What to do
Reproduce the lines below word for word, leaving out the pictures.

Record extracts
"""

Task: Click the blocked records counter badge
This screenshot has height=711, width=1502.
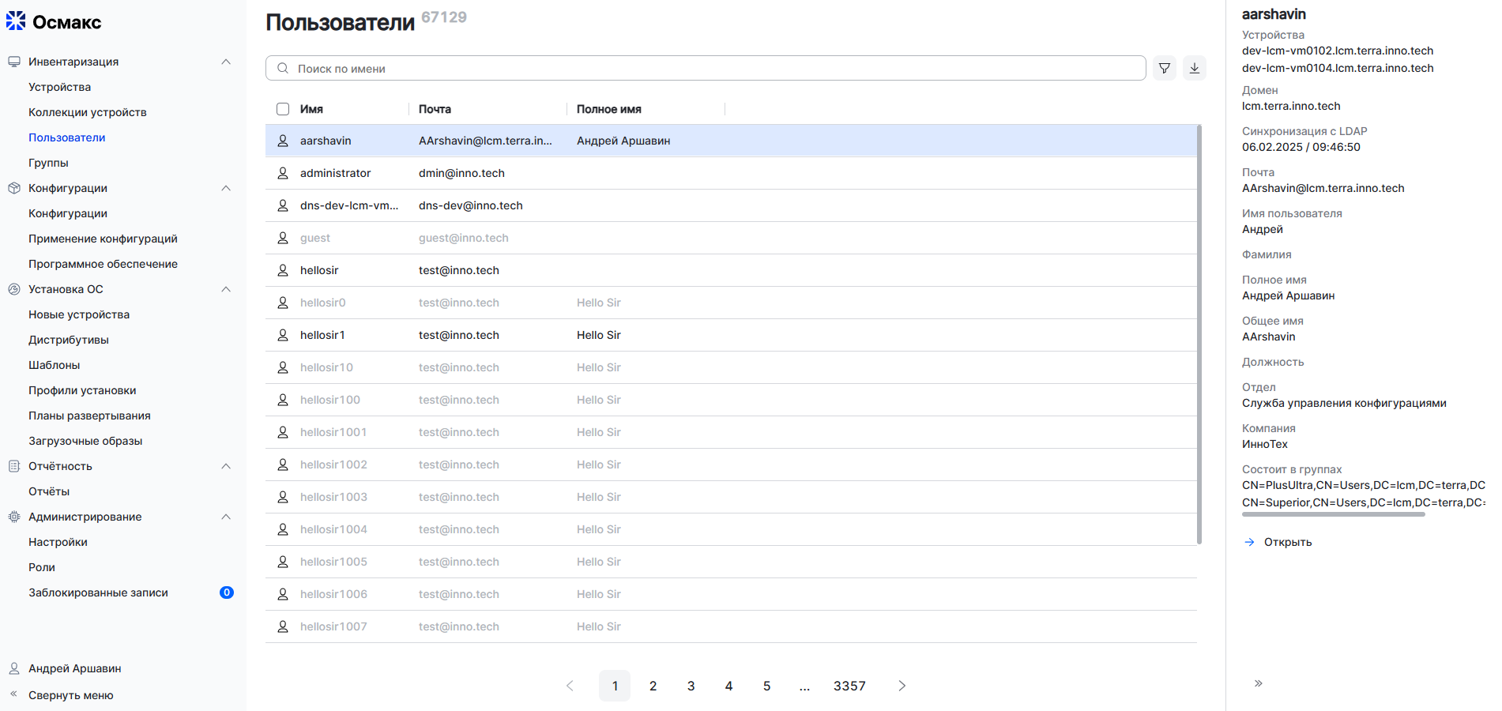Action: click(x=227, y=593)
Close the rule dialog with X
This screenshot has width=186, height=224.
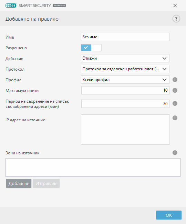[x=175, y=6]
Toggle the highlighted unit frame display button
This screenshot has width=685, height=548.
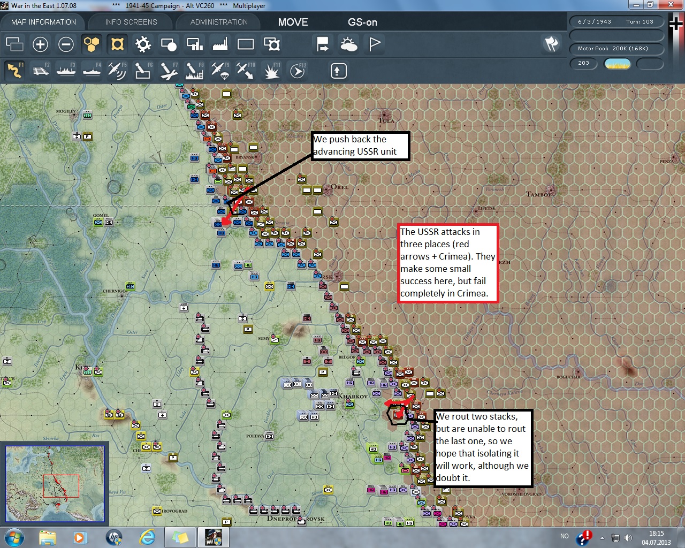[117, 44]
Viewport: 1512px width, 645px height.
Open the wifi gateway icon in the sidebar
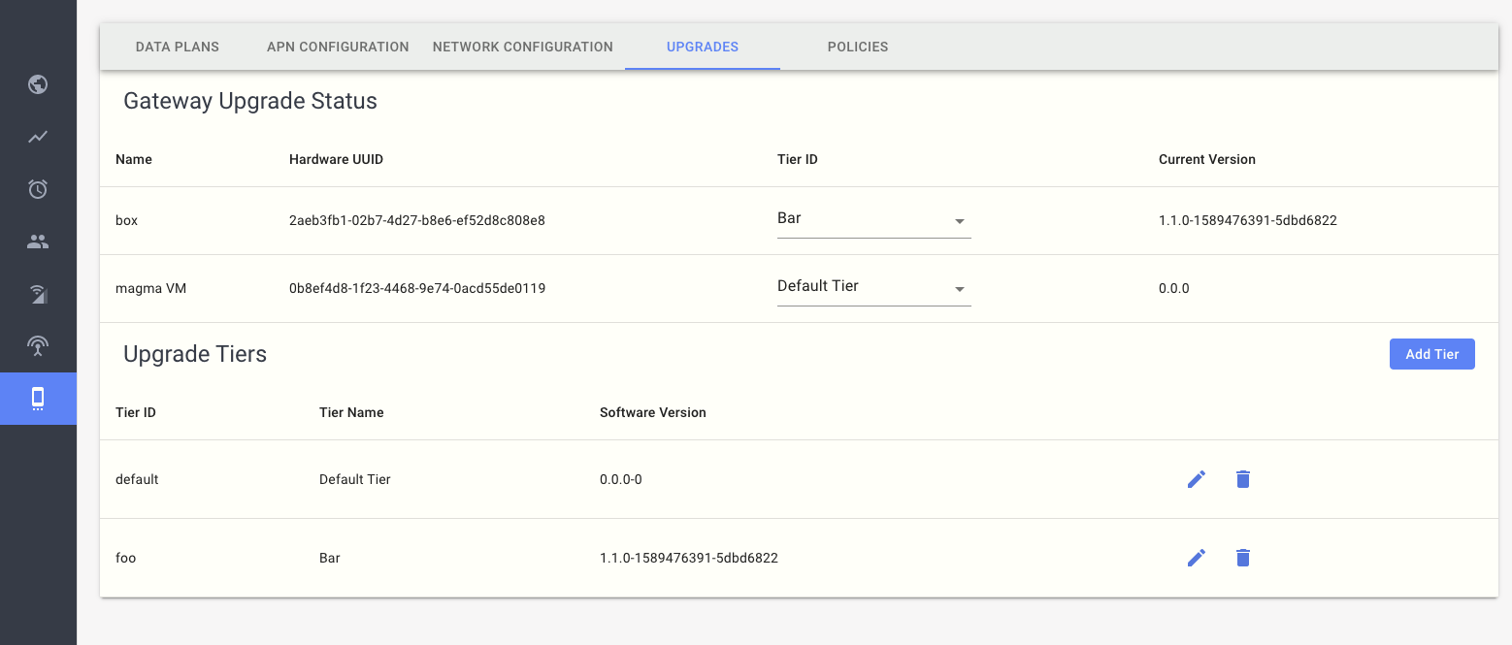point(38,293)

"""

Output of the task
Task: Click the blocked records counter badge
This screenshot has height=711, width=1502.
Action: click(x=227, y=593)
Close the rule dialog with X
This screenshot has width=186, height=224.
[x=175, y=6]
Toggle the highlighted unit frame display button
This screenshot has width=685, height=548.
[117, 44]
Viewport: 1512px width, 645px height.
Open the wifi gateway icon in the sidebar
point(38,293)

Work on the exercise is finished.